Insurance Rapid Response After a Car Accident

Immediately upon a wreck, the insurance company often send a “rapid response team” to the wreck.

Often times the insurance’s team arrive before even the first responders and emergency personnel. This is common practice in the industry.

They have investigators, attorneys and accident reconstruction experts all on stand by 24/7/ When they arrive at the scene they take photos, measurements, videos, down loading or removing the black boxes and talking to witnesses.

The insurance company allege that it is “work product” and do not share the information with the victims families.

Some truckers have 2 log books and one often disappears. Skid marks fade.

I have seen witnesses hidden, log books destroyed and other important evidence lost.

They have one mission, to take money from the victims and their families.

Despite this unconscionable behavior, I often hear objections from people, and they attack the families and attorneys they involve in the case. These critics are clueless as to how it works in the real world.

These critics attack the lawyers for the victims. The attorneys who are seeking to protect their rights.

So I assume people like this feel that the family should not have someone working for them? Just wait a month or 2 until after everything has settled down? Meanwhile the insurance company works to avoid their accountability.

My experience is you are not “in good hands”, you are “not a good neighbor”, “you don’t get a piece of the rock”, no cute geico lizards or ducks or magically appearing agents. The Cave man is closer to the truth.

They also often lie about all their insurance coverage. Trust me insurance companies are not your friend.

With 30+ years of handling catastrophic injury cases I am often contacted by friends and family of someone who just had a horrible injury or even death in the family.

I am always at a loss of how I can respond to their concerns about the spouse or the children or the parents of the victim for their horrible harms and losses. I as an attorney and they as a family member do not want to intrude on the grief or the hectic situation that often turns the family upside down.

But sadly I often see 3 situations

1. The defendant (frequently an insurance company or trucking company or other corporation) are busy gathering or hiding or destroying evidence.

This includes things like locating and interviewing witnesses, taping over or losing videos and disposing of property damage.

It is very frustrating because I know our investigator and attorneys could be protecting their rights, while they are attending to their loved ones medical situations, children, loss of income in the household, a destroyed car or worse funeral arrangements.

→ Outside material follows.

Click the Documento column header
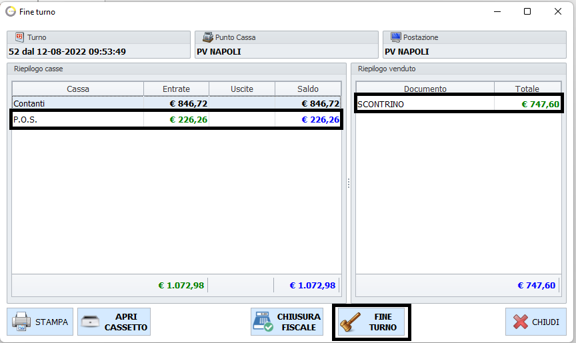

Why are people made to feel sleazy if they have a lawyer working for them immediately after a tragedy?

Meanwhile insurance companies and businesses are expected to have a team of lawyers and experts, 24/7 and often at the scene before first responders.

Recently we had a catastrophically injured client crushed by a fallen object. The defendants removed the object before the ambulance picked up our client!

2. Unethical attorneys and hired runners are contacting and soliciting people who they don’t know often at the hospitals in the ER or places that they aren’t thinking straight.

The scariest part is the lawyers who engage in this kind of conduct are usually the least experienced or most ill equipped to handle such a serious case.

3. Many people make the decision of hiring a lawyer based on a TV or other marketing strategy.

All I will say is that after 30 years of litigating serious cases, I have never seen a lawyer who does heavy TV marketing in the court house.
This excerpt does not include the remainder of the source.